╭──
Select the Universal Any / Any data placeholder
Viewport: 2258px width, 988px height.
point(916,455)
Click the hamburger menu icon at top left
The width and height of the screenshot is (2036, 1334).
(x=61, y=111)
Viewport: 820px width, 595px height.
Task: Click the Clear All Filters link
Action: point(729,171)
╰──
- **EXERCISE PROMPT**
Please copy the records above line for line, leaving every character unchanged.

- **EXERCISE SOLUTION**
Select the Universal Any / Any data placeholder
Viewport: 2258px width, 988px height.
point(916,455)
Click the hamburger menu icon at top left
The width and height of the screenshot is (2036, 1334).
(x=61, y=111)
Viewport: 820px width, 595px height.
Task: Click the Clear All Filters link
Action: point(729,171)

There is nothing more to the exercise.